Additional weakening was forecast, but "Ike is expected to remain a hurricane through this afternoon," the center warned.

As the storm moved northwest at 24 kilometers (15 miles) an hour, gargantuan waves measuring as high as a two-story house smashed over a 17-foot (five meter) seawall in Galveston causing floods.

Strong winds raked Houston, home to a major US port and key refineries.

As Ike bore down on Texas, companies abandoned 13 refineries representing a combined capacity of 3.7 million barrels of crude oil per day -- a fifth of US refinery capacity.

In Galveston, power went out across the island just before 0100 GMT Saturday, plunging the storm-stricken city into darkness.

Galveston Mayor Lyda Ann Thomas ordered a dusk-to-dawn curfew starting Friday and ending Monday morning. Chocolate-colored seawater flooded the streets as the storm surge intensified throughout the day Friday, spoiling the city's potable water system.

Two blazes broke out in the afternoon. Flames shot out of an unattended Galveston home near the oceanfront, while thick smoke from a ship repair warehouse darkened the sky over the city.

Firefighters, restricted by the high water, had to let the structures burn.

All neighborhoods and possibly entire coastal communities along Galveston Bay, which reaches 25 miles (40 kilometers) inland from its namesake barrier island to the heart of Houston, "will be inundated during the period of peak storm tide," the National Hurricane Center said.

Homeland Security Secretary Michael Chertoff described Ike's arrival as "potentially catastrophic."

"This is a monster storm in terms of the flooding potential," added Chertoff. The storm surge "is going to inundate large parts of the Texas coast."

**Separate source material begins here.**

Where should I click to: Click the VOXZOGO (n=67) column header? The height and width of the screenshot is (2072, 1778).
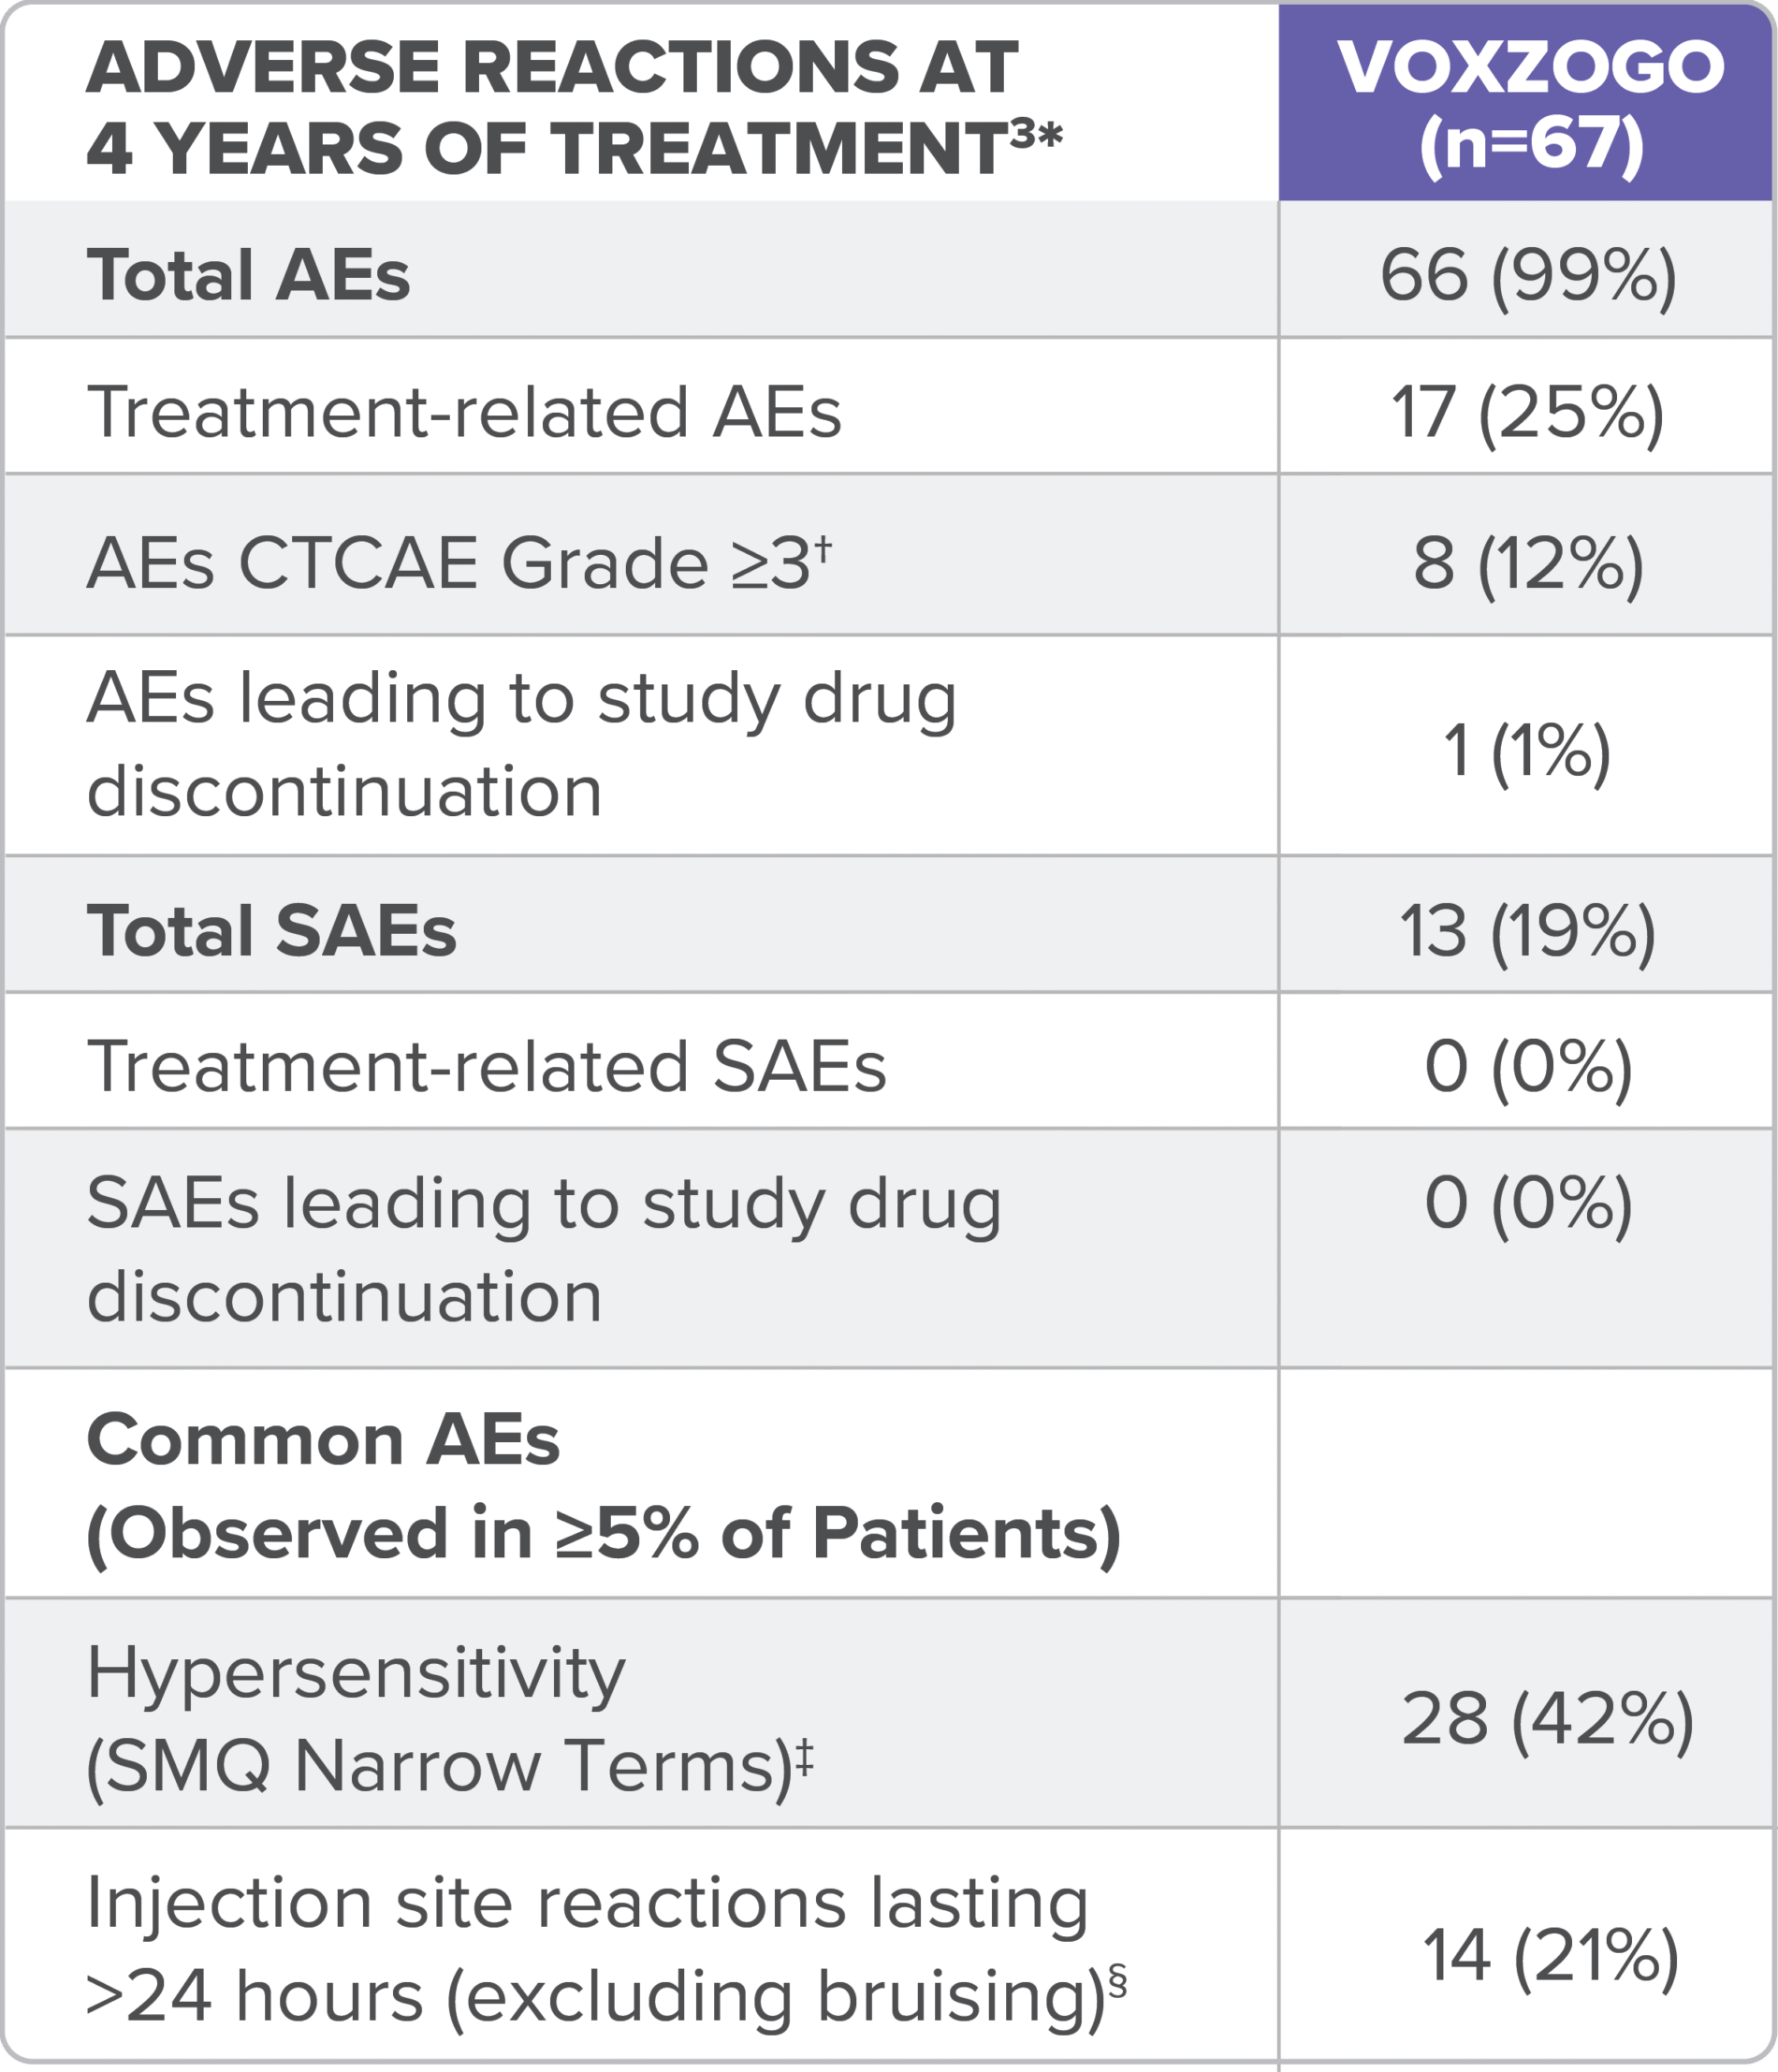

Texas Governor Rick Perry described Ike on CNN as "a monster of a storm."

Referring to the holdouts that refused to flee the coastal area, he said on Fox News: "Individuals who think they are tougher, stronger than Mother Nature -- God be with them."

Perry said some 1.2 million people had evacuated coastal Texas ahead of the storm.

Houston, whose metropolitan area population tops five million people, is just a few miles from the bay, and destruction there and along the coast in the hurricane zone is expected to be massive.

Jack Colley, from the Texas Department of Emergency Management, said officials estimated the storm's economic impact would be "somewhere in between the 80-billion dollar and 100-billion-dollar range."

Texas Senator Kay Bailey Hutchison also warned of the storm's economic consequences.

"The economic impact is going to be huge. People are much more concerned about this one than I have seen in a long, long time," she said on Fox News.

Oil and gas production in the Gulf was largely shut off, though the US Department of Energy said Ike appeared likely to spare most rigs and platforms there.

President George W. Bush, a former Texas governor, said he was "deeply concerned" about the threat the storm posed to the region.

Galveston has faced calamity before. The deadliest hurricane in US history, the "Great Storm" of 1900, killed at least 8,000 people when it smashed into Galveston and Houston.

Ike has left more than 100 dead across the Caribbean and sparked hurricane and tropical storm warnings from Louisiana to Mexico.